At the far end of the room, two large, four-panel folding doors dominated the center of the wall. Dominic opened them and revealed a built-in desk with a computer console, and an overhead shelf lined with software boxes, then went to find Anthony, whoever that was. "Internet," Raul Mejia was saying. "A wonderful thing, even for an old man. I have this beautiful library where I can sit with my books… and a high-speed Internet connection behind harem screens made in Andalusia."

Lucas took one of the fabric chairs as Mallard asked, "Have you ever put 'Clara Rinker' into a search engine?"

"Three thousand references now, on Google, beginning with the investigation in your Kansas and Minnesota," Mejia said. "There is discussion of a movie or perhaps a television show."

"You were surprised to see them all? The references?"

"I was…" Dominic came back into the room, trailed by a man who might have been a year or two older, but was obviously his brother. Raul Mejia looked at his sons and said, "Asombrado?"

"Astonished. Amazed," Anthony said. His English was as good as his brother's. They sounded Californian.

"More than surprised," Mejia said. He sighed. "I wish she had the baby. This is the real assassination. A baby from my son and a woman like this. This would be a baby."

Malone jumped in: "As we understand it, you have had enemies in business, but can find no sign that these enemies made the attack on your son and Rinker. With the St. Louis connection, it seems now that the attack was aimed at Rinker and your son was killed accidentally. Does this change your… your… feeling toward Rinker?"

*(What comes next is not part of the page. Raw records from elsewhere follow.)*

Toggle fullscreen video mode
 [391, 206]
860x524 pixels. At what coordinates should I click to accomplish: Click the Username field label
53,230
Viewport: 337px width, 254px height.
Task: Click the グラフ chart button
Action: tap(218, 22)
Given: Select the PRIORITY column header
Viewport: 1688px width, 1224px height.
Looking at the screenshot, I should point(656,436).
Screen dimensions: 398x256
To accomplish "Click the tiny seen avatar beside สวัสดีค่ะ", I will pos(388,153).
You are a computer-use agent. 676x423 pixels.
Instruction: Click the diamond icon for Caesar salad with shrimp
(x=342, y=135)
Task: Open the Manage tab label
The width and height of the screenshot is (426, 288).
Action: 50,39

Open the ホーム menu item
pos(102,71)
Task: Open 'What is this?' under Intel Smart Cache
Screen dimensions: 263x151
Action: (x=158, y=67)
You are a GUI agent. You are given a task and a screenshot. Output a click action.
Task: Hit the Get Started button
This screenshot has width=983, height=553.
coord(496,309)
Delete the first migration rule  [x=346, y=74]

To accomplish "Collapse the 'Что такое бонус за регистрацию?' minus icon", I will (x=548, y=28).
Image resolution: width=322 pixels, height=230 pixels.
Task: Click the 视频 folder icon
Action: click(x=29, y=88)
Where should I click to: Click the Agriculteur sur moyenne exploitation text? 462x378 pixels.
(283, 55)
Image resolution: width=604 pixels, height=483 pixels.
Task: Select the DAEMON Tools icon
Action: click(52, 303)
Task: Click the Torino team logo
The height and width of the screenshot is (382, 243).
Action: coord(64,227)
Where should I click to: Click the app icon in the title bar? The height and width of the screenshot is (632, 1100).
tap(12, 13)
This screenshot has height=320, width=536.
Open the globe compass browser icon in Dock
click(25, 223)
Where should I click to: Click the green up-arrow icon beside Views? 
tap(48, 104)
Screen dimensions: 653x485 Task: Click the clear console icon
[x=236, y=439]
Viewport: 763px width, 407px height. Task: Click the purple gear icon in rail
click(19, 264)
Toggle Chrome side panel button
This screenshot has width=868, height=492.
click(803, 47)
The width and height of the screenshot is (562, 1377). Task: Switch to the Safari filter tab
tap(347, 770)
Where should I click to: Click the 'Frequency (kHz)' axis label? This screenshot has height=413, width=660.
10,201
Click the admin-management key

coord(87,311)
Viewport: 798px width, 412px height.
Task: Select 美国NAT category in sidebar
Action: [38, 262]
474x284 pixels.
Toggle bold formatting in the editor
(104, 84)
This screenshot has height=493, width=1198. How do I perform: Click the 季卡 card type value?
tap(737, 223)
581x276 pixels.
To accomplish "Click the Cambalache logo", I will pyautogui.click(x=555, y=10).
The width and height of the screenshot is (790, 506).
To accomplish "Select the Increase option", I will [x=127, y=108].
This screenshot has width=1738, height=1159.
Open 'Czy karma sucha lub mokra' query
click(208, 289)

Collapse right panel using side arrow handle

The old man shrugged. "Of course. But. I can also understand this attachment. Paulo was a good boy, but wild. Crazy, sometimes. This woman, Clara Rinker, there must have been a fire between them. She must also have this craziness somewhere inside. I could feel it myself when I spoke to her. So. I am angry that she did not tell us, but I understand why she did not. Now… what is to be done?"

"You could help us catch her," Mallard said. "You have commercial connections everywhere in Mexico. She needs money and shelter, and she will go places that the police may not see."